10. Confidentiality.
- It is intended that RDT will make a public announcement in respect of this Letter of $(a)$ Intent and the transactions contemplated herein and RDT will consult with CCB as to timing and content of such announcement. Otherwise, no disclosure or announcement, public or otherwise, in respect of this Letter of Intent or the transactions contemplated herein will be made by either Party without the prior written agreement of the other Party, provided that the obligations herein will not prevent either Party from making, after consultation with the other Party, such disclosure as its counsel advises is required by applicable law and CSE policies.

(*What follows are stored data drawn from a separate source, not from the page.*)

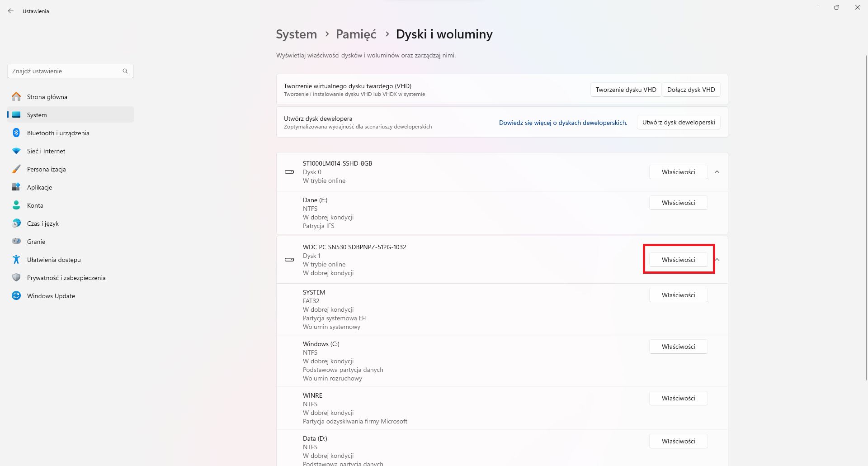This screenshot has height=466, width=868.
Task: Open Windows Update
Action: click(51, 296)
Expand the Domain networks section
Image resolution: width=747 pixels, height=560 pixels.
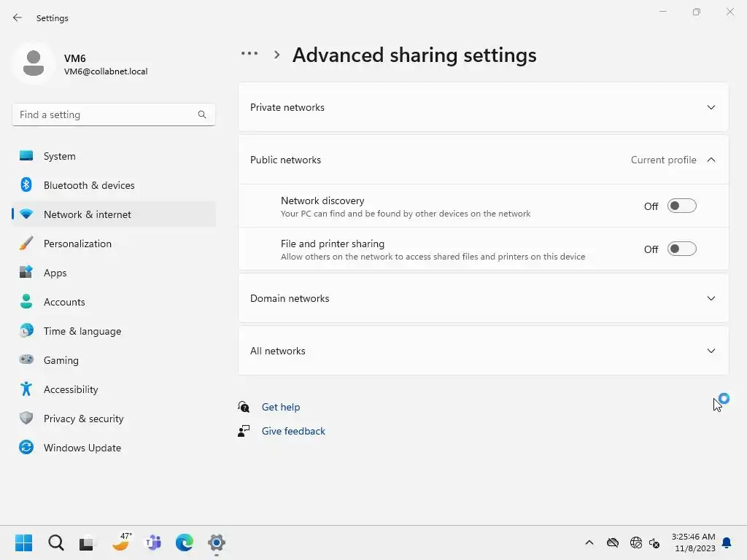tap(483, 298)
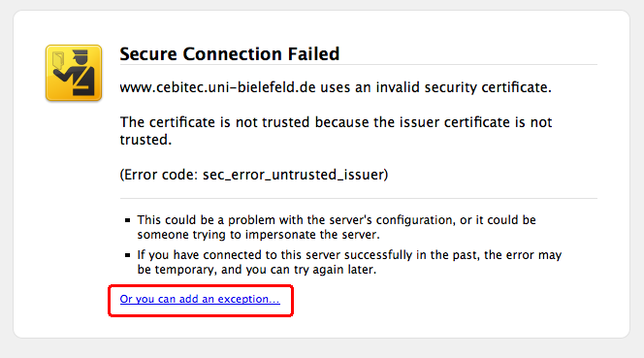This screenshot has width=644, height=358.
Task: Click the phrase 'impersonate the server'
Action: click(x=311, y=235)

- $(b)$ Unless and until the Transaction has been completed, except with the prior written consent of the applicable Party, each of the Parties hereto and their respective employees, officers, directors, shareholders, agents, advisors and other representatives will hold all information received from the other Party in strictest confidence, except such information and documents available to the public or as are required to be disclosed by applicable law provided that the disclosing Party is given prior notice thereof.
- $(c)$ All such information (including any copies) in written form and documents will be returned to the Party originally delivering them and any electronic copies shall be deleted or destroyed in the event that the transactions provided for in this Letter of Intent are not consummated for any reason.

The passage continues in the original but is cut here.